OK, so you have been drinking wine for a while and you have developed what you consider a good appreciation for it. You have a local or two with a good wine list and a staff you enjoy discussing it with. In your vast group of friends are a couple of people that enjoy wine, and when you are out with them you compare your perceptions, furthering your comprehension. Now you want to go out on your own, bring a new thing to the experience. Plus you are not sure any more that your guy isn't making stuff up, to stay ahead of you at this point. What to do? Buy a book.
I don't know if Vino Italiano by David Lynch and Joe Bastianich is as great as I think it is, because it was my first and probably helped me learn more, faster, then any other book, but in my mind it is how all wine books should be written. Vino Italiano never separates wine from food; at each point in the book you are close to a page that will tell you what is eaten with the wine you are learning about. Loving both food and wine equally, and seeing them as almost inseparable, this jibed well with my approach.
The first section is about the basic rules of Italian wine. Although the Italians as a whole seem very willing to change absolute rules very regularly in the interest of marketing, knowing what DOC, DOCG, and IGT are will at least help you start to navigate the aisles. There is a section here that explains the markups involved in importing wine to America and how it gets so out of hand. It doesn't, however, explain how Bastianich's store IWM comes to their markups. Don't fret very much over this section. Regionally, the importance of these laws is very different; Helmet's favorite Italian wines were outside the codification forever and have just recently been folded in.
The next nineteen chapters comprise Section Two, and this is where the book starts to cook. The nineteen chapters are divided into the sections of Italy that make wine (with a couple of regions combined in the interest of efficient writing). Each chapter breaks down into parts: the region, the wines, a quick reference, and the food.
The first part of each chapter, the region, is where Joe and David's great familiarity with the streets of Italy pays off. Really it is just an anecdote about the area, but it does a great job of setting the mood. At one point you are on a wild boar hunt in Tuscany, the next you are eating raw fish in the Marche; in all of them you are meeting the people of the region.
The wines make up the second section of the chapter, and are divided into white, red, sparkling, and sweet. There is a discussion of the significant wines from each area and how they are made. The DOC and DOCG wines are covered, as well as significant IGT wines. When a region has a particularly group of interest, like the Super Whites of Friulli and the Super Tuscans, they get an inset of their own which offers an overview.

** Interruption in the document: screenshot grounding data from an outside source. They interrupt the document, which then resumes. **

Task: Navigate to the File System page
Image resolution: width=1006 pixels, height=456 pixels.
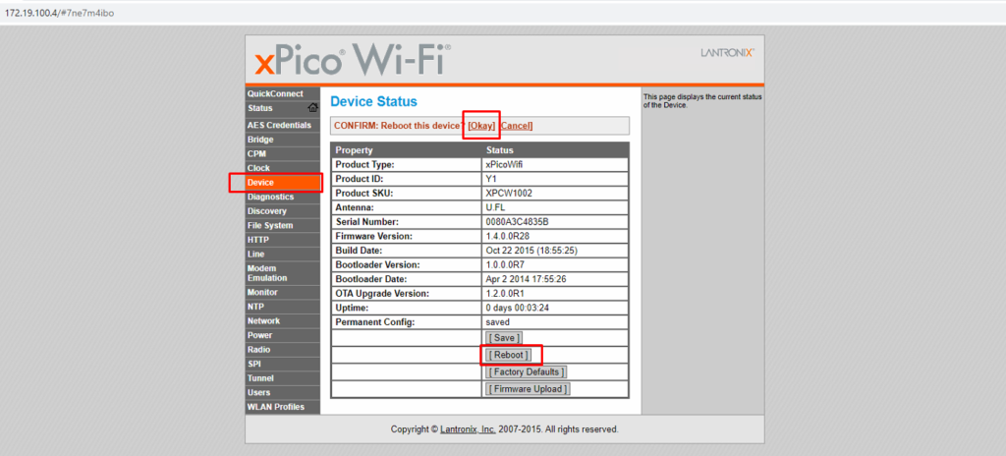Action: [x=270, y=226]
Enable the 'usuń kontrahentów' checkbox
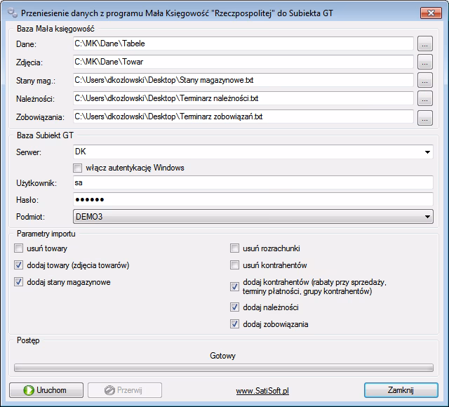449x407 pixels. tap(235, 266)
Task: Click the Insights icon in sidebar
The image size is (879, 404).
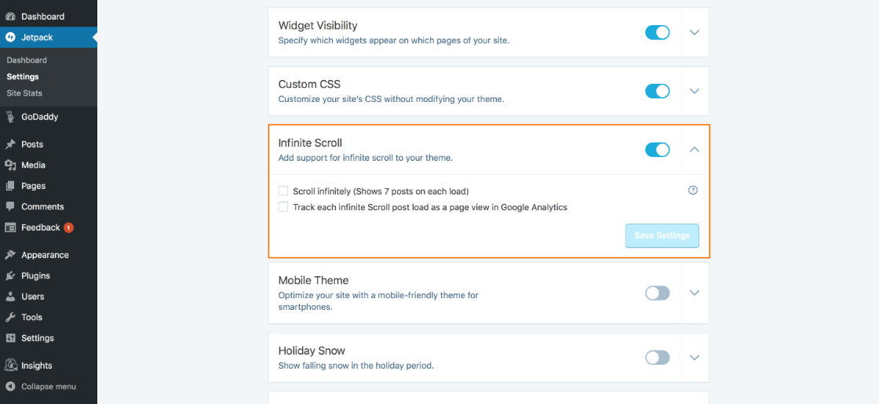Action: (10, 366)
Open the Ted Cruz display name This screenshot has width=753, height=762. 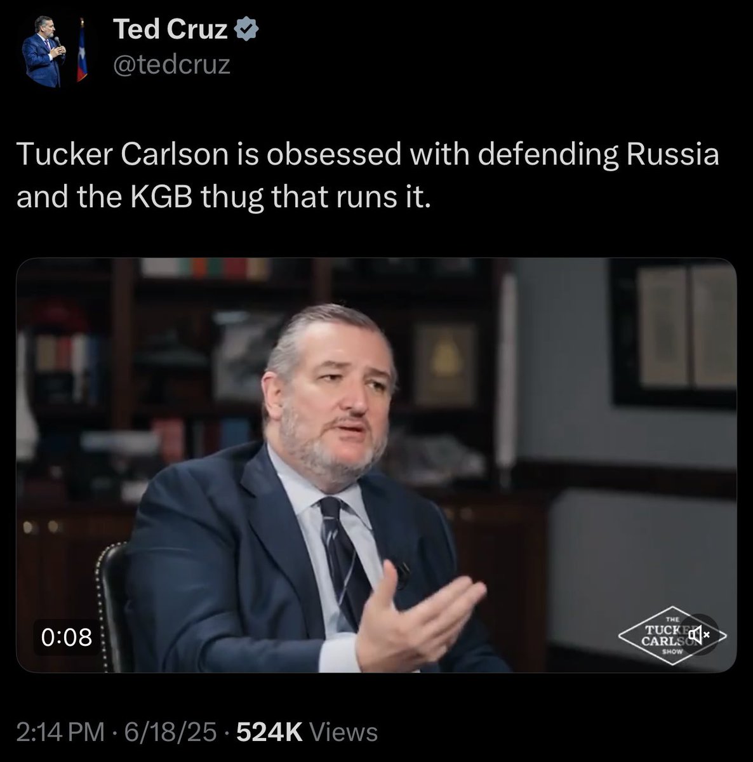pyautogui.click(x=170, y=30)
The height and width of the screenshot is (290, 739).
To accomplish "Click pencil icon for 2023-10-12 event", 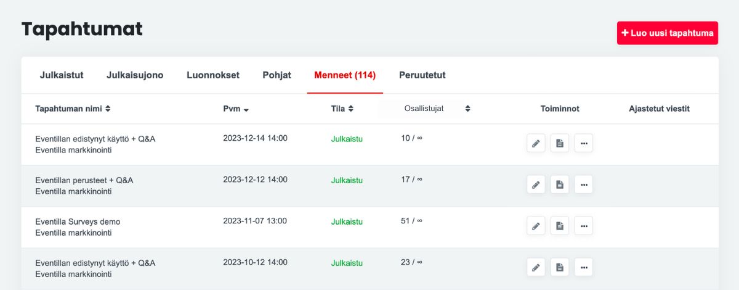I will pos(536,267).
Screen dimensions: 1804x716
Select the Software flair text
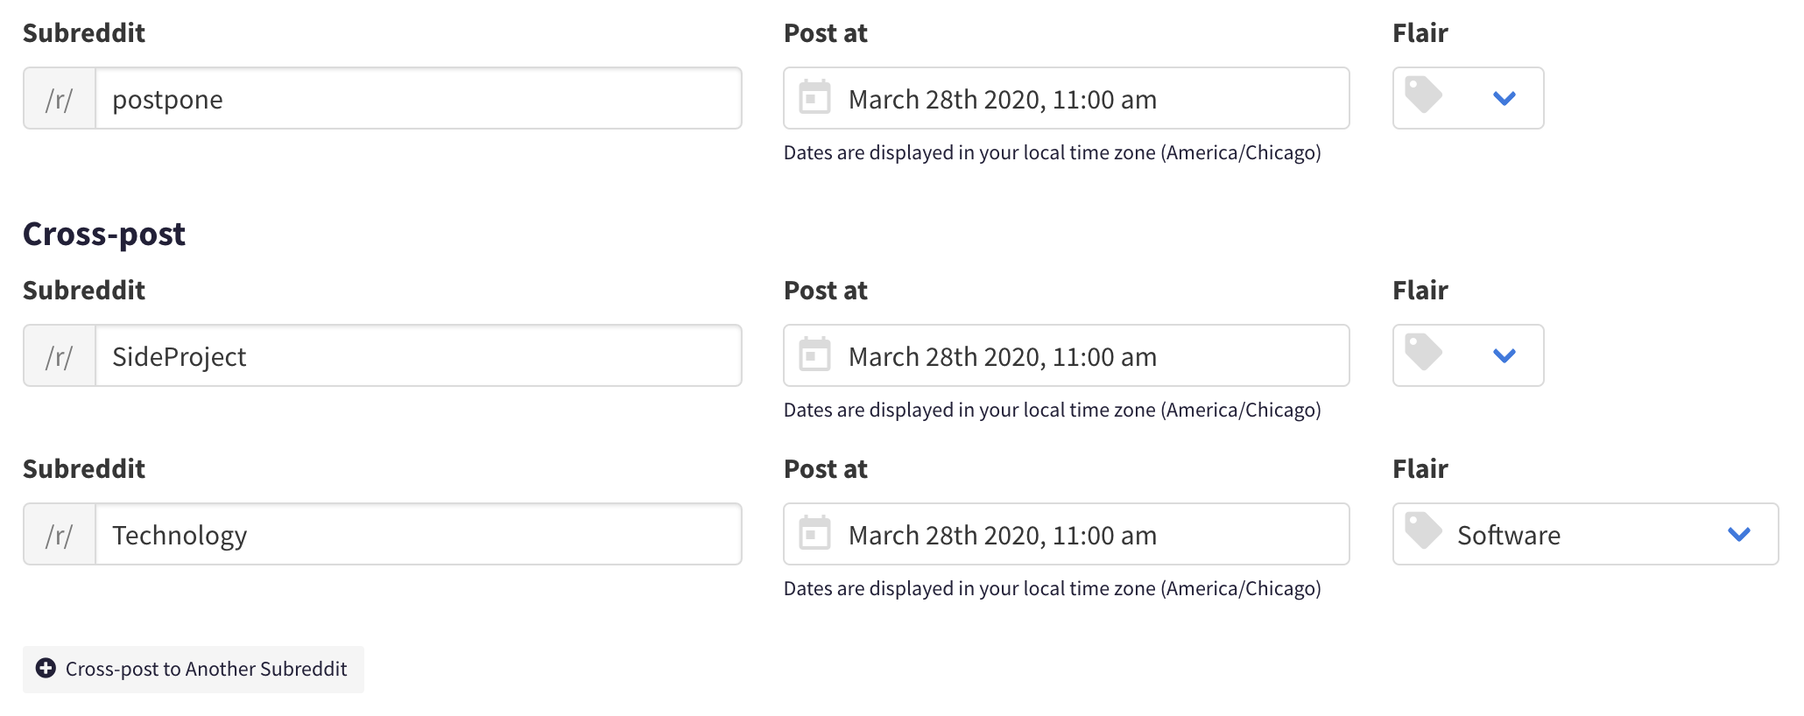(x=1509, y=535)
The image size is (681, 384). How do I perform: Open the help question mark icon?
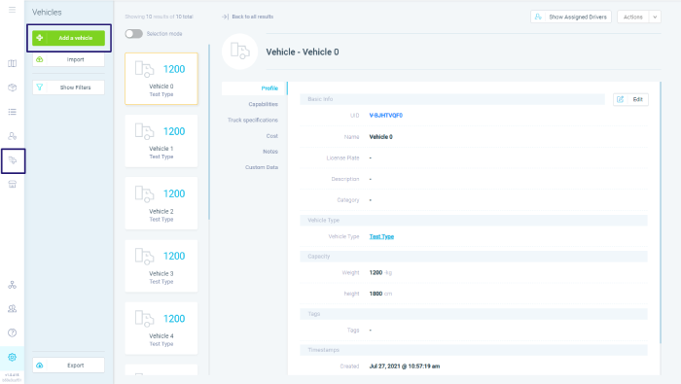point(12,332)
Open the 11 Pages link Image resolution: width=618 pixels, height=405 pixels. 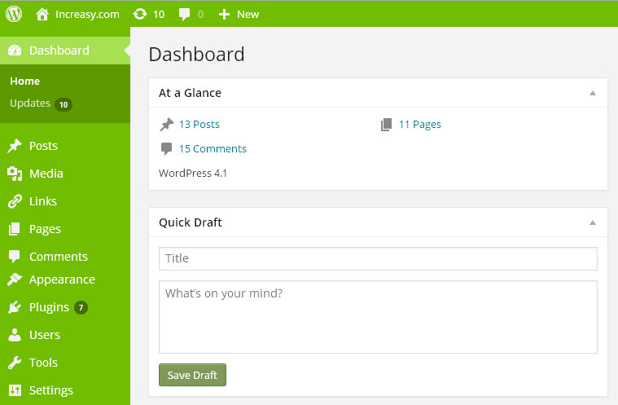[x=420, y=124]
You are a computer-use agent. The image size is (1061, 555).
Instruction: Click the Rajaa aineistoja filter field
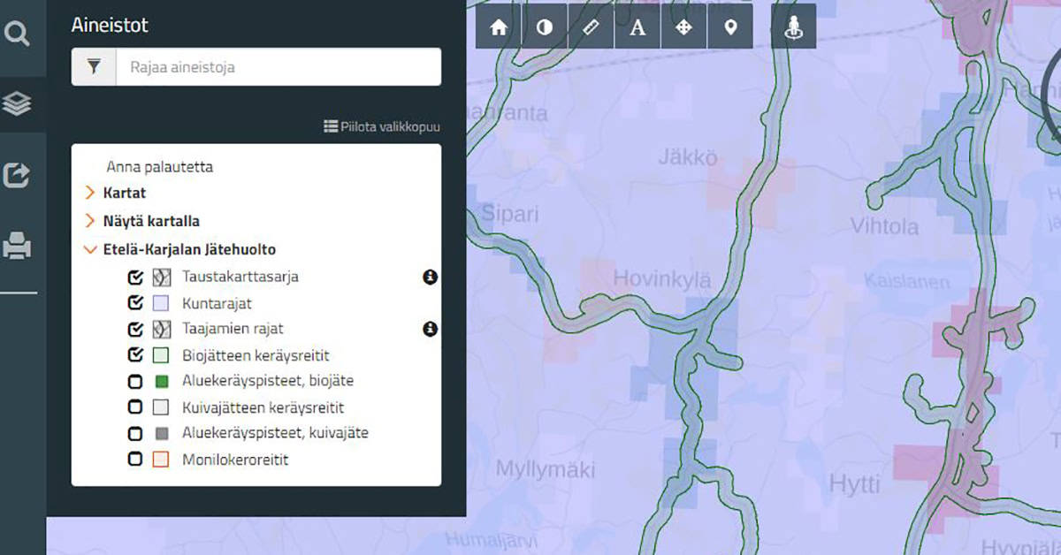[278, 67]
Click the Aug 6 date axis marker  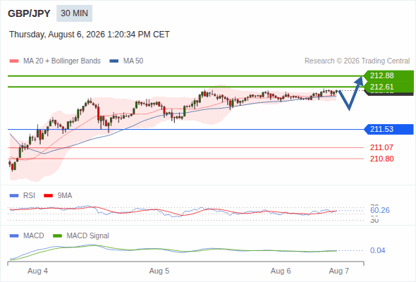pos(281,271)
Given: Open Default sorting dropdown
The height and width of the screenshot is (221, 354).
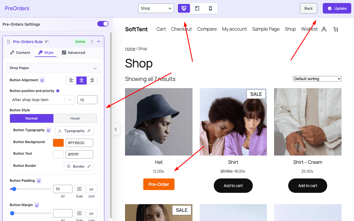Looking at the screenshot, I should (x=317, y=79).

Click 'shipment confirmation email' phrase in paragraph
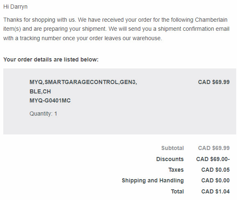click(x=194, y=29)
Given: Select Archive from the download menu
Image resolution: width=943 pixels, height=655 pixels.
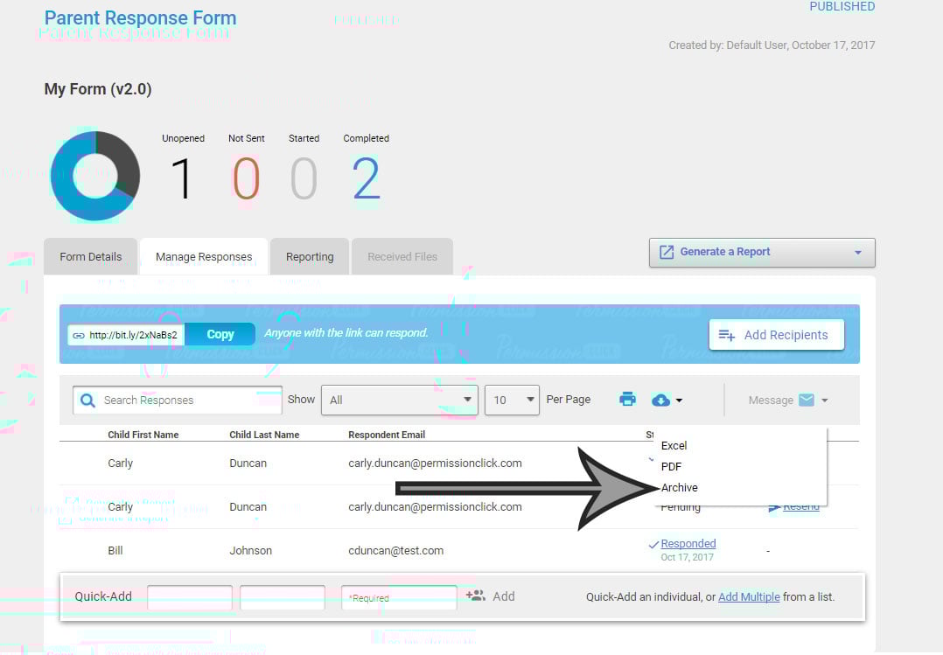Looking at the screenshot, I should pos(680,487).
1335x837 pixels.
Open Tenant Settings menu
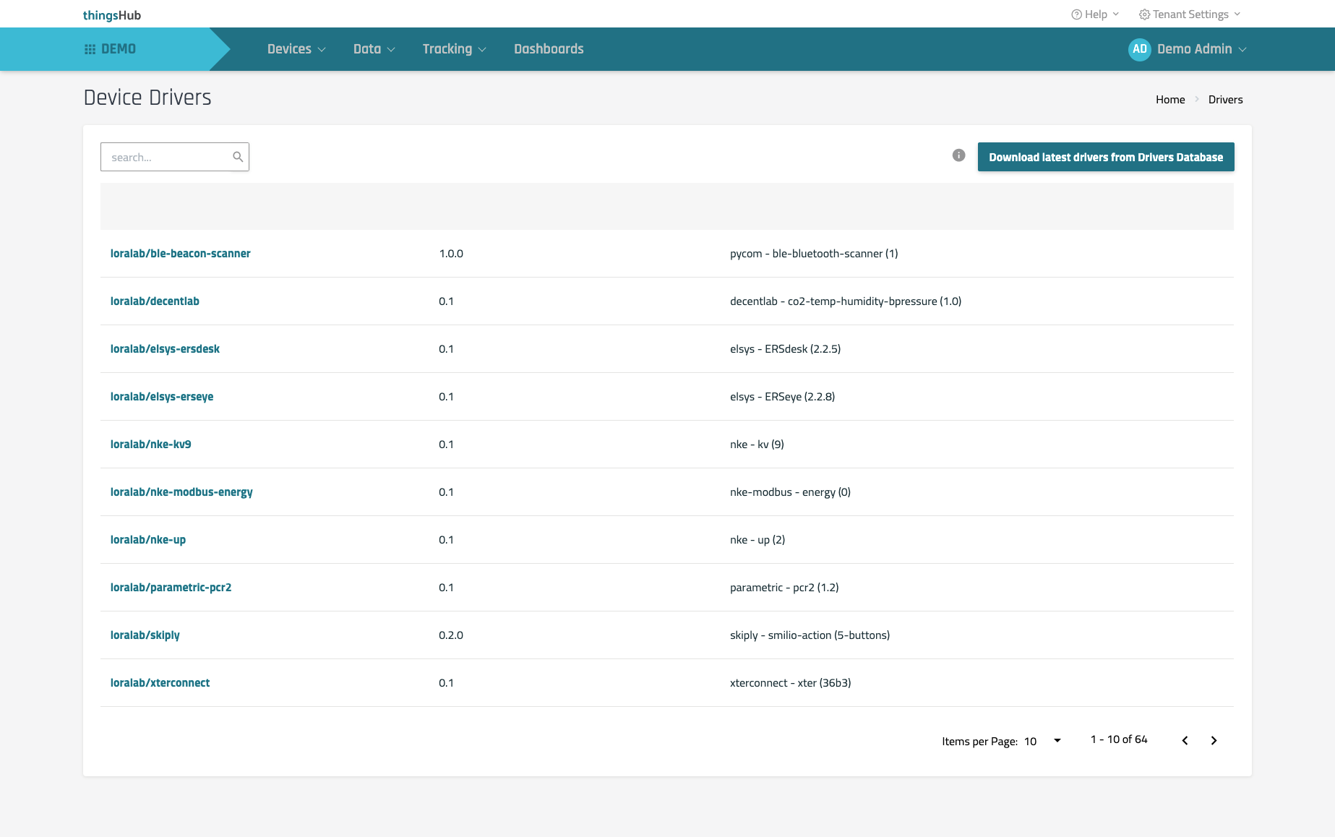click(x=1189, y=14)
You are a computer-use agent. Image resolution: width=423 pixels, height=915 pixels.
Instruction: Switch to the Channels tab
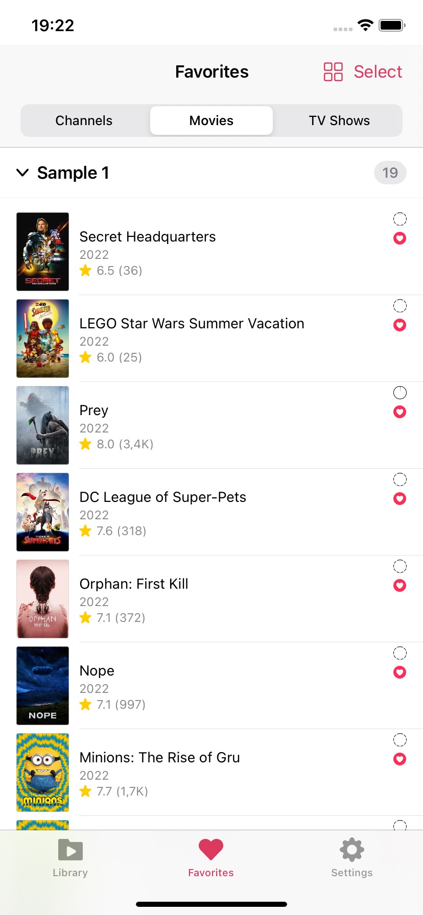[84, 121]
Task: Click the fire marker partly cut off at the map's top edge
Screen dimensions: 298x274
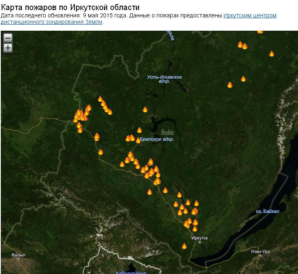Action: coord(260,31)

The data section that follows serves as a quick guide to the region -- where it is, what DOC's and DOCG's are there, and a breakdown by grape -- and then the first truly unique thing about this book comes into play. The authors make suggestions for flights of three red wines and three whites, from the region that should be obtainable in the States. Sometimes they choose the same type of wine from three different producers, sometimes different types. Either way, the exercise provides a good practical base on which to build your comprehension. The last bit in this section is suggested stops along the way for wine-traveling in Italy.
Finally comes the food, and here lies the true genius of the book. Each chapter concludes with either a recipe from Mario Batali or Lydia Bastianich. The recipes are very easy to make, and are very specific to the area. An appropriate wine is suggested as an accompaniment. The first chapter is Friuli-Venizia Giulia and once you have read the book you have a basic understanding that this is a northern region that makes great white wine and good red, you know the cuisine and wine are heavily influenced by the region's position between three or four major nationality influences, and you know that this is the crossroads that people used to get everywhere in the region. Once you make Lydia's frico and wash it down with a Tocai or a Super White, you feel it all, even if you are in your kitchen in Greenwich Village.
In the final section, the book goes into some of the most in depth indexing I have ever seen. To be honest, it scares and frustrates me.
I took this book one chapter/region at a time. The chapters average about thirty pages apiece, and were easy to read when I wasn’t beating myself up trying to memorize all the IGT's and grapes. When I finished a chapter I would either make the food and buy the wine, or go to a restaurant and do the region. After reading the section on Veneto, I went straight to 'Ino and got a bottle of Prosecco and four little panini that had the meats of the region in them and had a fantastic lunch. Then, inspired by the book, I bought a bottle of Valpolicella at Crossroads, wrapped it in a brown bag, and enjoyed a hot spring day walkabout with Pappa and Apostrofus, sipping all the while.
There are all kinds of wine books. Much like wines, I suspect different ones appeal to different tastes (look at Lambrusco). My feeling is you will know in thirty-five pages if this is the book for you. If it isn't, bring it back and exchange it till one strikes a chord. Heck the American wine world is desperate for the guy that loved the Austrian wine book. We could all use a guy that loves talking about the wine without pretending he is Colonel Klink while pronouncing their names.